• _Item-finding rows_
────

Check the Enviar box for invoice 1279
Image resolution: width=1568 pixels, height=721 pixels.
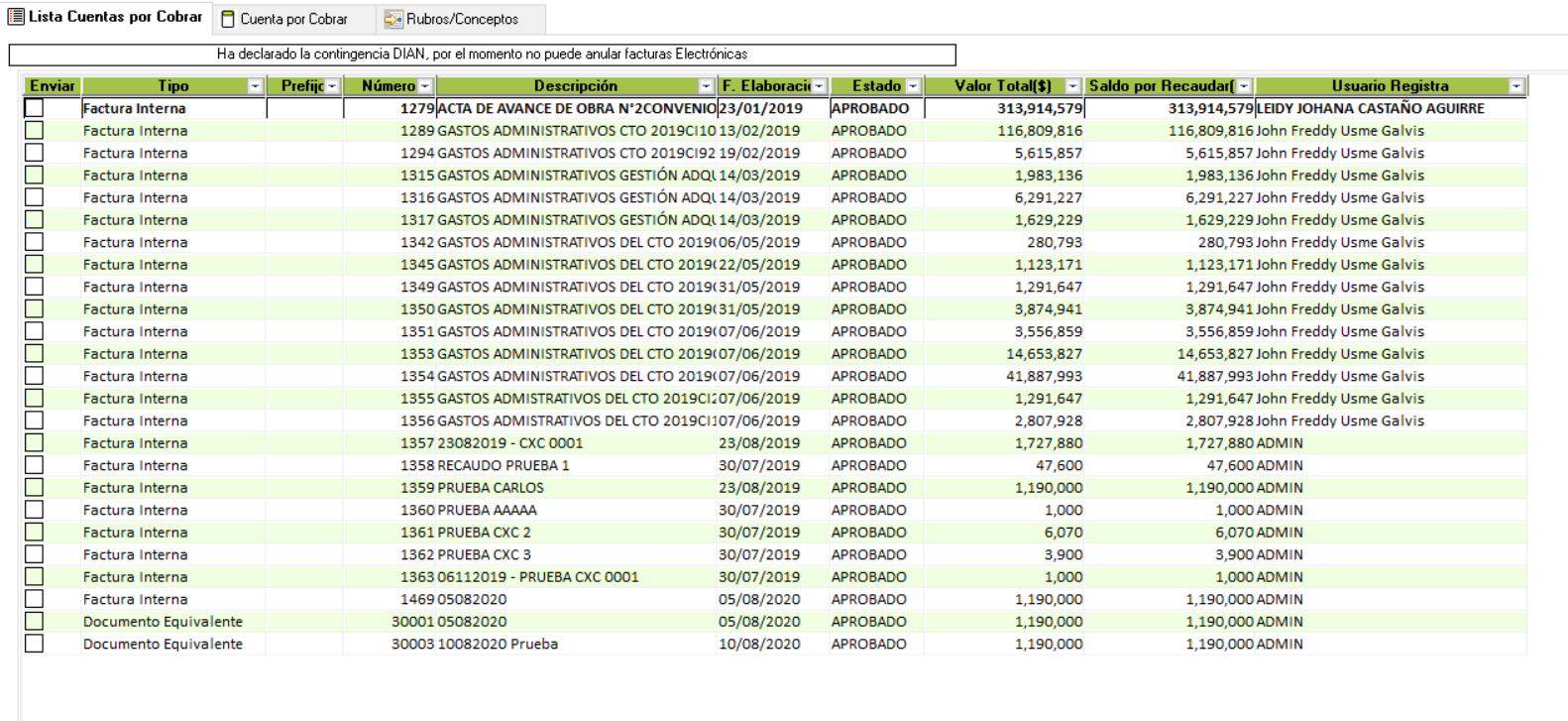click(35, 108)
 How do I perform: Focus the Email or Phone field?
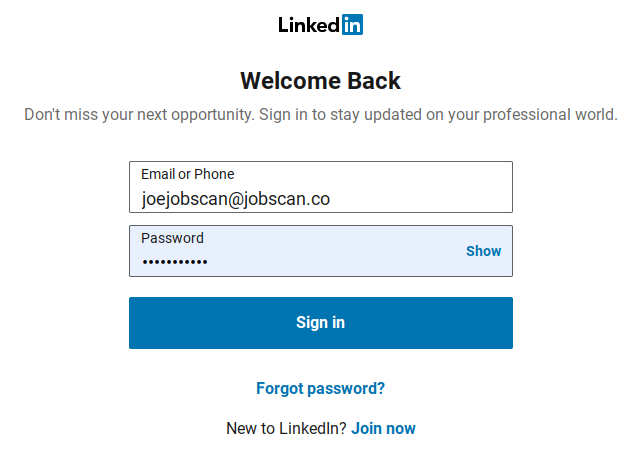[x=320, y=188]
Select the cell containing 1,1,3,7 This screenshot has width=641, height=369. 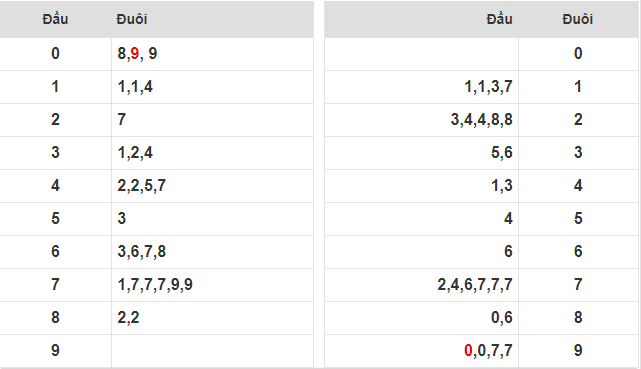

────

• _Set task_
Reproduce the lines of the rows above verbatim, leaving out the pictures.

• _The result_
Check the Enviar box for invoice 1279
Image resolution: width=1568 pixels, height=721 pixels.
click(35, 108)
 How do I perform: Focus the Email or Phone field?
[x=320, y=188]
Select the cell containing 1,1,3,7 This screenshot has width=641, height=369. 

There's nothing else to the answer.